Several Ministers have made clear in Cabinet discussions their view that a quicker reopening is desirable, from both an economic and social perspective. For now, however, the judgment of Tony Holohan, the chief medical officer, is holy writ.

In addition, Government sources say senior figures are worried about how feasible it would be to reimpose restrictions if there was a second wave of infections; many Ministers say the patience of significant chunks of the public has already worn pretty thin. The example of Singapore, where restrictions were lifted then reintroduced, has been much cited in Government circles in recent days.

Politically, Fine Gael Ministers are acutely conscious that the Government’s handling of the crisis so far has won them kudos from a public which voted in large numbers to sack them in February. And with a second election a distinct possibility, they don’t want to do anything to endanger that regained reputation.

Transparency of decisions

That nervousness expresses itself in several ways. One of them is an acute sensitivity about the tardiness in increasing testing capacity. Another is the much-criticised lack of transparency about the decision-making, which even by the standards of this administration, is highly centralised.

Despite entreaties, Varadkar declined to take questions at his announcement, though in fairness Minister for Health Simon Harris later conducted a briefing with the chief medical officer at which journalists were permitted to ask questions. The Taoiseach was to appear on the Late Late Show, of course.

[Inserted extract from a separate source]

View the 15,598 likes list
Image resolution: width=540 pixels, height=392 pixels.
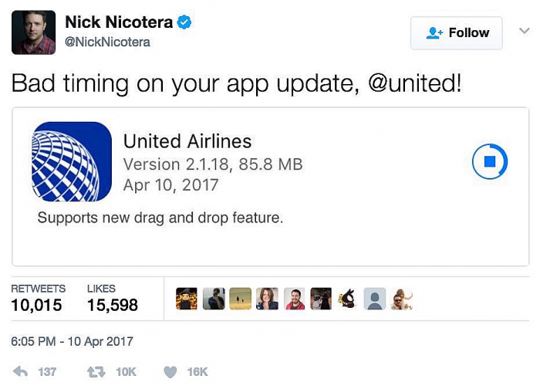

Two unknowns will impact on the implementation of the roadmap published on Friday night. The first is the behaviour of the virus: will it continue to recede or will there be a “second wave” as officials and Ministers fear? If so, the summer could take a very different turn.

The second is the impending change in government, uncertain now in its exact form but inevitable in the coming weeks. The position of the Minister for Health seems unlikely to change; but a new taoiseach and a new cohort of ministers may have a different emphasis than the current one. One way or another, many of the steps laid out by Varadkar will be implemented by a different administration.